**Task goal**
Recreate the listing that follows line for line, without pictures.

**Data for analysis**
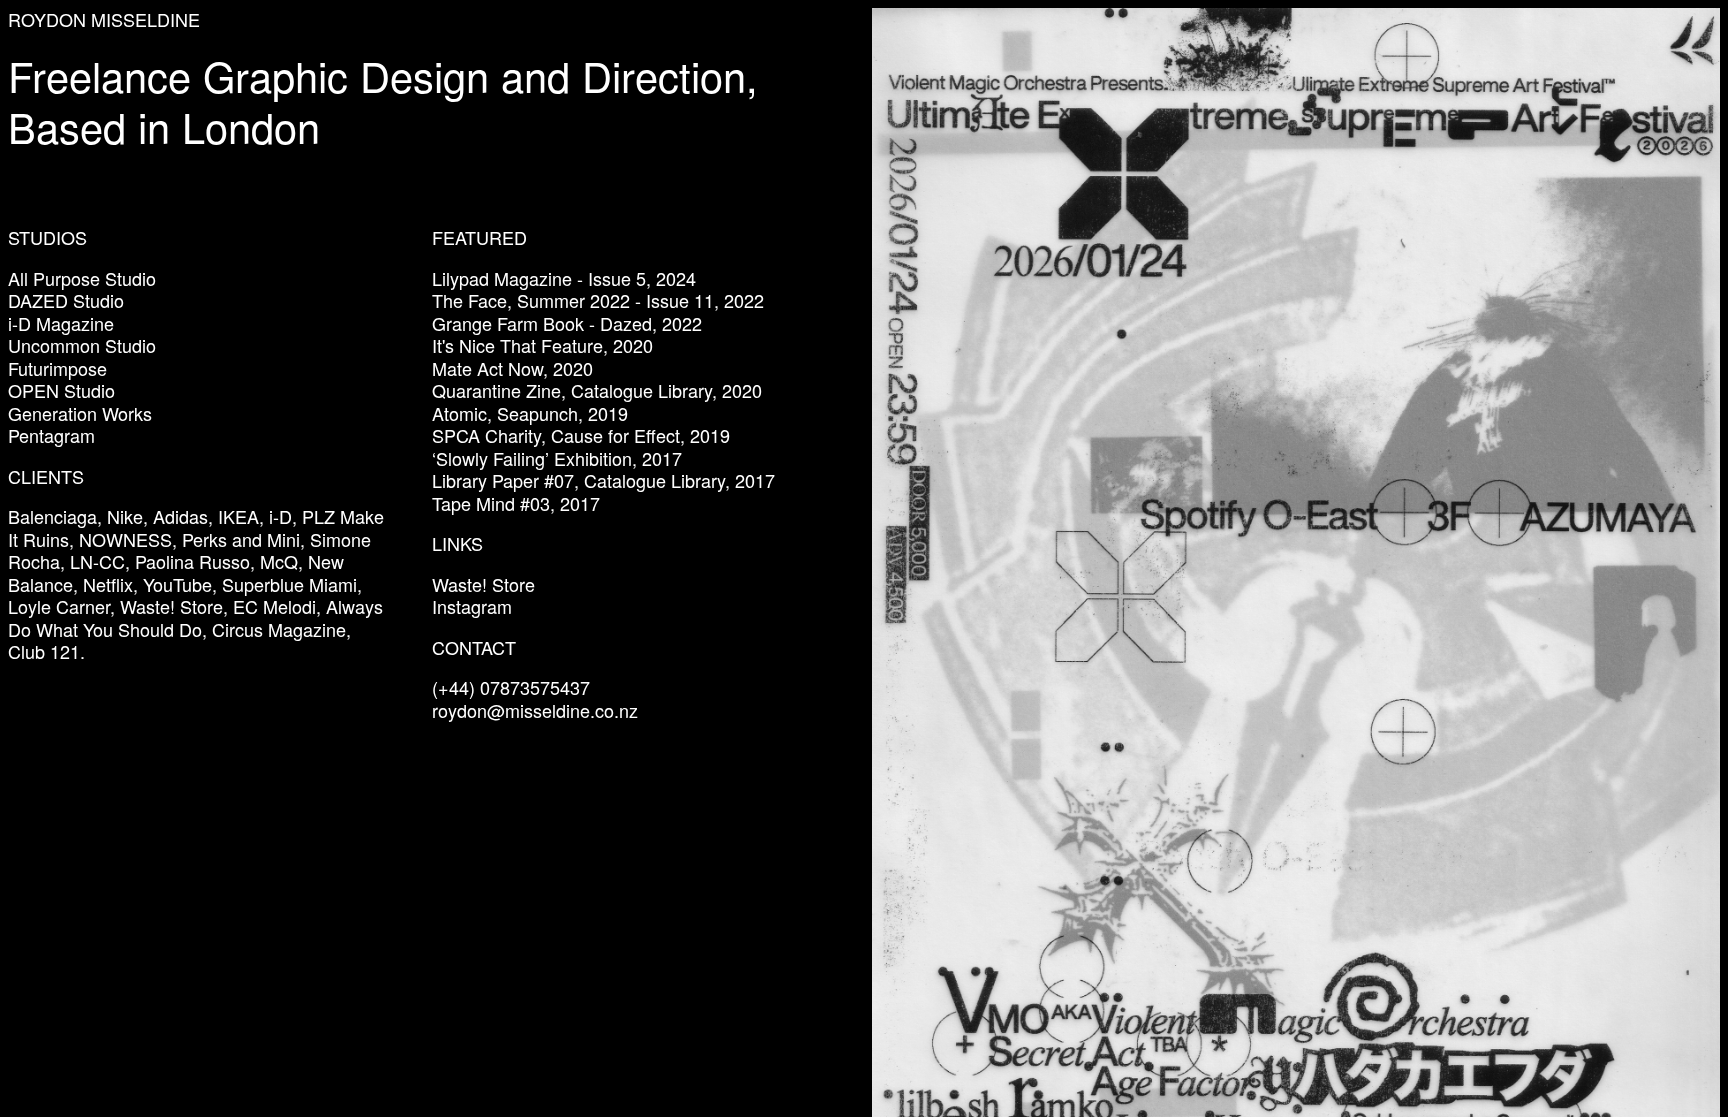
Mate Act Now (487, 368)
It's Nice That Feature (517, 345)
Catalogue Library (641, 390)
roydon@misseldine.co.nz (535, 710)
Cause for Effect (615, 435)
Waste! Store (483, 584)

**Task output**
Mate Act Now (487, 368)
It's Nice That Feature (517, 345)
Catalogue Library (641, 390)
roydon@misseldine.co.nz (535, 710)
Cause for Effect (615, 435)
Waste! Store (483, 584)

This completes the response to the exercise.